── Brano estratto

Il «ci farà rivivere» e il «ci ha risuscitato e fatto sedere nei
cieli» ci chiede e ci impegna a seminare in questa situazione così
oscura e nuvolosa tutti gli spazi di cielo possibili: testimoniare che
in Cristo Gesù siamo rinati a vita nuova, che in lui siamo risuscitati,
affrontando la vita - anche quella carica di difficoltà inedite come
quella attuale - da figli della luce e capaci di dare luce con le «opere buone che Dio ha preparato perché in esse camminassimo».
L'impegno è troppo pesante per le nostre spalle? Lo sarebbe se non ci
fosse accanto il Signore, anche quando non lo sentiamo o addirittura
dubitiamo che si interessi di noi. La prima lettura di questa domenica,
ci offre un esempio straordinario di come il Signore ci stia sempre
vicino, anche se, secondo il suo stile, in modo imprevedibile e
straordinario. Quando l'esilio in Babilonia ormai sembra irreversibile, un re pagano si sente comandato a rimandare i Giudei a Gerusalemme
e con parole profetiche ordina: «Il Signore, Dio del cielo, mi ha
concesso tutti i regni della terra. Egli mi ha incaricato di costruirgli
un tempio a Gerusalemme, che è in Giuda. Chiunque di voi appartiene al
suo popolo, il Signore, suo Dio, sia con lui e salga!».
«Salga!». Come tanti altri personaggi della Bibbia,
Ciro non poteva conoscere il senso vero e profondo di quello che diceva,
cioè che Gerusalemme non è soltanto una città, ma il simbolo della vita
nuova, della vita risorta, quella che sta sempre più in alto di dove
siamo arrivati. Perciò bisogna salire.
Il salmo di questa domenica, ci fa pregare: «Lungo i fiumi di Babilonia, là sedevamo e piangevamo ricordandoci di Sion. Ai salici di quella terra appendemmo le nostre cetre».
È forse il salmo più universalmente conosciuto, che ha ispirato artisti
di ogni tipo, come accade quando l'autore scova una verità che tutti
abbiamo dentro senza saperla esprimere, e perciò sentiamo nostra quella
di chi è riuscito a farlo. In questo caso la parola di Dio. Per quanto
stiamo bene su questa terra, non riusciamo mai a cancellare del tutto la
sensazione che il nostro posto definitivo non sia qui. Perciò dobbiamo
tornare. Dobbiamo salire. Non con la nostalgia, ma seminando in questa
terra straniera pezzi di patria, pezzi di cielo.

────
── Contenuto dei record

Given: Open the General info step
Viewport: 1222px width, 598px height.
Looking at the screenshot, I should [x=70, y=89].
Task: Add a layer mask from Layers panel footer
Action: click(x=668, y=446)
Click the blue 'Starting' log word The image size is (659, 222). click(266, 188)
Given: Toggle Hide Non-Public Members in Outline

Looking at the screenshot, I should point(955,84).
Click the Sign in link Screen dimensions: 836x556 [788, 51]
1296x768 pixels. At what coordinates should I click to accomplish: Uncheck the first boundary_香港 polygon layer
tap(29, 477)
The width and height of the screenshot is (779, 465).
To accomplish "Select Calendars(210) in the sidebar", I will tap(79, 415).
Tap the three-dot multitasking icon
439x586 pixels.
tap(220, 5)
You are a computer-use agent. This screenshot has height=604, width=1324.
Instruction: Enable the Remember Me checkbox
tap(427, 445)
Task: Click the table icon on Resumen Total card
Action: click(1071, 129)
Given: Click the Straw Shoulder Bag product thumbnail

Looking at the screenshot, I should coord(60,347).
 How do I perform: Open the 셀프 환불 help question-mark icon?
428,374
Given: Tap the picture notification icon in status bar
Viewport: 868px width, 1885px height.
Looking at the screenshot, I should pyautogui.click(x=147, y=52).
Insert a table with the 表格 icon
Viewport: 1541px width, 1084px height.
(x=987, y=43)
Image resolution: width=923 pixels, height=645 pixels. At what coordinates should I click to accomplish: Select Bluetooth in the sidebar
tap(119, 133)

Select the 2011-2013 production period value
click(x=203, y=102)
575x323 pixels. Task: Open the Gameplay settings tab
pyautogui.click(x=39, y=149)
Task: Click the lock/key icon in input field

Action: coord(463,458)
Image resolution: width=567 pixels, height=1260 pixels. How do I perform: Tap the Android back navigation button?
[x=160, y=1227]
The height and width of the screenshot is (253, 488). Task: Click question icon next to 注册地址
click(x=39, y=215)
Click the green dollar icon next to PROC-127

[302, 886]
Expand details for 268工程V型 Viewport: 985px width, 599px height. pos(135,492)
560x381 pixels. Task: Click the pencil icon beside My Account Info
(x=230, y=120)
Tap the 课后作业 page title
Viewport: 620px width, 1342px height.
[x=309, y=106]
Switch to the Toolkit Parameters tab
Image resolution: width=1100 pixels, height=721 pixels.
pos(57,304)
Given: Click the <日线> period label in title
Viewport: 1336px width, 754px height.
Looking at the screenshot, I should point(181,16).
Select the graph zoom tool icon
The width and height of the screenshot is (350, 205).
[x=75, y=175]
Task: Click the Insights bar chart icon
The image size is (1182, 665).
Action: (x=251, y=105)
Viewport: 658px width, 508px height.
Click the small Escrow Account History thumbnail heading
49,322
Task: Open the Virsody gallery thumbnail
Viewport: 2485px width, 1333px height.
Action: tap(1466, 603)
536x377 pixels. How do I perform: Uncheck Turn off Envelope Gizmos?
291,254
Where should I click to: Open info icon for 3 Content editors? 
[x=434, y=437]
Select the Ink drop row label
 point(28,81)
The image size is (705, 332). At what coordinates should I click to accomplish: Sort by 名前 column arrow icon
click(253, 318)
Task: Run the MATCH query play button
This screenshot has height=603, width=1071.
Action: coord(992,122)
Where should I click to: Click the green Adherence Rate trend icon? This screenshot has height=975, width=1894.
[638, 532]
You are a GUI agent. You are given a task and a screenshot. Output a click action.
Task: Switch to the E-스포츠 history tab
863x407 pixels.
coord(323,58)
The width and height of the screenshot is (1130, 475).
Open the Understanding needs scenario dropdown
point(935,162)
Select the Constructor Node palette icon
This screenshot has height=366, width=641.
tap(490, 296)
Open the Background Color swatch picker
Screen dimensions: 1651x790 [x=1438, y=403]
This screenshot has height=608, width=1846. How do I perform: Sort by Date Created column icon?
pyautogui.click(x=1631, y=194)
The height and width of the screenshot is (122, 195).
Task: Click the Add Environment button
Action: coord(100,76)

────

* _Dettagli dell'esercizio_
Trascrivi fedelmente, dal commento alle letture della domenica, il passo che va da "Il salmo di" fino a "pezzi di cielo." incluso.

* _Risultato dell'esercizio_
Il salmo di questa domenica, ci fa pregare: «Lungo i fiumi di Babilonia, là sedevamo e piangevamo ricordandoci di Sion. Ai salici di quella terra appendemmo le nostre cetre».
È forse il salmo più universalmente conosciuto, che ha ispirato artisti
di ogni tipo, come accade quando l'autore scova una verità che tutti
abbiamo dentro senza saperla esprimere, e perciò sentiamo nostra quella
di chi è riuscito a farlo. In questo caso la parola di Dio. Per quanto
stiamo bene su questa terra, non riusciamo mai a cancellare del tutto la
sensazione che il nostro posto definitivo non sia qui. Perciò dobbiamo
tornare. Dobbiamo salire. Non con la nostalgia, ma seminando in questa
terra straniera pezzi di patria, pezzi di cielo.